Bowl Game CEOs: College Football's Big Winners

One Game, Four Hours, and Six Figures

  • Chris Graythen / Getty Images

    The opening festivities of the Allstate Sugar Bowl are seen at the Louisana Superdome on January 1, 2010 in New Orleans, Louisiana

    If you need one more reason to despise the college football bowl system — as if depriving fans of a real playoff to determine a true national champion isn't enough — check out the salaries of bowl CEOs.

    While universities and athletic departments across the country have had to slash budgets — even entire sports — because of the harsh economy, bowl directors are earning more than $300,000 for games that last all of four hours, tops.

    These are games, such as the Chick-fil-A Bowl, that don't help decide a national champion. Crowning college football's king is still done by the hated Bowl Championship Series (BCS), the system that relies on a confounding mix of human voting and fuzzy computer math to determine which two teams will play for the college football national championship.

    Fans have clamored for a playoff forever. But the intensity has picked up so much that last year the BCS hired Ari Fleischer, whose job it once was to defend the policies of President George W. Bush, to stand up for the current setup. Think it was hard defending FEMA? Try vouching for the importance of the GoDaddy.com Bowl or the Little Caesars Pizza Bowl. These games are nothing more than exhibitions.

    A new book, and a report from a political action committee that's trying to change college football, has tied together the college bowl system and excessive executive pay to give us all more reason to be irked. The book, Death to The BCS — which, despite its hyperbolic title, offers the most thoroughly researched, reasoned, and readable argument for a college football playoff to date — digs into federal tax records and says that in 2007, nearly two dozen bowl directors earned more than $300,000 a year. Many bowl organizations are non-profit entities. "The fabulous salaries of bowl directors was a surprise," says Dan Wetzel, the national columnist for Yahoo! Sports who, along with Josh Peter and Jeff Passan, co-authored the book. "But it perfectly explained why we now may use losing teams to fill the 35 bowl games. Everyone wants a payday like that."

    It's not just the executives of the most prominent games, like the Fiesta Bowl, the Sugar Bowl, and the Orange Bowl, who are raking it in. Death to the BCS points out that Rick Baker, the executive director for the Cotton Bowl, made $490,433 in 2007. Derrick Fox, who runs the Alamo Bowl in San Antonio, a lower-tier event, took in $438,044. The head of an even more obscure game, the Kraft Fight Hunger Bowl, took in $320,492 in fiscal 2008. That amounted to 11% of the game's revenue, according to the book. If the CEO of a for-profit company like Walmart got 11% of the revenues, he'd be making $44 billion (according to forbes.com, Walmart CEO Mike Duke will earn $19.2 million in total compensation in 2010, or .005% of the company's revenues).
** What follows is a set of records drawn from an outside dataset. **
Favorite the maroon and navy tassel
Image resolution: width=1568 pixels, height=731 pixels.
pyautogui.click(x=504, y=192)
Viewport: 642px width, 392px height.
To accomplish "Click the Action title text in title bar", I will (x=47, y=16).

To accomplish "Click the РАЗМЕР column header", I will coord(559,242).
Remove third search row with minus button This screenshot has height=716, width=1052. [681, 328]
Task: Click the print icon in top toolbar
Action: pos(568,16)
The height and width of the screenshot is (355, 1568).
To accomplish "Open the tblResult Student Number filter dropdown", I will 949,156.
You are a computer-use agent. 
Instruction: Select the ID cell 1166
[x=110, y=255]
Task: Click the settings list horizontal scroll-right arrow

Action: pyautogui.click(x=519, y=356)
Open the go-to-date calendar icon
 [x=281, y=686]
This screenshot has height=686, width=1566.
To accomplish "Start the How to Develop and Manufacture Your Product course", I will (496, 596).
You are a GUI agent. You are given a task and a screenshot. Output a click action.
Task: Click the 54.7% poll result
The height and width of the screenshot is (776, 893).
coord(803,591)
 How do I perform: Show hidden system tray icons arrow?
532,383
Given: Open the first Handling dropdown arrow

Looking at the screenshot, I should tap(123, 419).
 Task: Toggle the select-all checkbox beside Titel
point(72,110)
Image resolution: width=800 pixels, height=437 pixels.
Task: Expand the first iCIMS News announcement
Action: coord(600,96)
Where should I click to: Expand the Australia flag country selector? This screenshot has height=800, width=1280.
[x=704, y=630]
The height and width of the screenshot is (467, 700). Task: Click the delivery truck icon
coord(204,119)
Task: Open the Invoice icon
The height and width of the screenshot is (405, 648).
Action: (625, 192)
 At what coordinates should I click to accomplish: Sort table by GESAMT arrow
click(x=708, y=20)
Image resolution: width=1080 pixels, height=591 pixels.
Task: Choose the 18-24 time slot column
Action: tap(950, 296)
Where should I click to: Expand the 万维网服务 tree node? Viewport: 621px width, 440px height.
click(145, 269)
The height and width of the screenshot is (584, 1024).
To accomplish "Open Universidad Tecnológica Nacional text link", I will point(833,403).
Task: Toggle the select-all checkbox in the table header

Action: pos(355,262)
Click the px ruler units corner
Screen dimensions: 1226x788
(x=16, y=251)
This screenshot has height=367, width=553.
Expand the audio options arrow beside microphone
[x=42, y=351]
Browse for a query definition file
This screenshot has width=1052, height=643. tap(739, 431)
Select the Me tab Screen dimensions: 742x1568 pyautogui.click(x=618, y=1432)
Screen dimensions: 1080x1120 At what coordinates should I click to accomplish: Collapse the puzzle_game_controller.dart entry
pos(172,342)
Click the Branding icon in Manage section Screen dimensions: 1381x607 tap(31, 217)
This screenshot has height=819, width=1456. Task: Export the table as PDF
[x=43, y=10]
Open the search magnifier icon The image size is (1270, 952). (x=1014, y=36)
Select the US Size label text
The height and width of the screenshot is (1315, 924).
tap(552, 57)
    A recent report from the Playoff PAC, a Washington-based BCS-opposition group supported by some members of Congress, puts CEO pay in some additional perspective. John Junker, CEO of the Fiesta Bowl, made $592,418 in total compensation in fiscal 2009, while Paul Hoolahan, who runs the Sugar Bowl, got $645,386. The report, entitled "Public Dollars Serving Private Interests: Tax Irregularities Of Bowl Championship Series Organizations," cites a compensation survey from the NonProfit Times; while Junker and Hoolahan made north of a half million dollars, non-profits with budgets comparable to the Fiesta and Sugar Bowls — between $10 and $24 million — pay their CEOs, on average, $185,270. The highest-paid non-profit CEO in this comparison group made $383,500. A 2009 study from Charity Navigator found that organizations almost six times larger than the Fiesta and Sugar Bowls paid their CEOS, on average, $462,037 — still less than the guys in charge of a football game.

    As Death to the BCS points out, while the CEO of the Sugar Bowl earns nearly $650,000, the executive director of a non-profit of more import, the New Orleans chapter of Habitat of Humanity, earns $95,000. TIME asked to speak to the directors of five bowls — the Sugar, Fiesta, Cotton, Alamo, and Kraft Fight Hunger — in order to get a sense of what they do to earn that money. Only one, Kraft Fight Hunger Bowl executive director Gary Cavalli, agreed to an interview, through email. The Cotton Bowl directed TIME to its tax consultant, Bruce Bernstien, who explained that the compensation of a non-profit bowl CEO would not violate any tax laws if it falls in line with that of similar organizations. The only non-profits most similar to bowl games, however, are other bowl games. So as long as all bowl CEOs are making tons of money, everything is legal.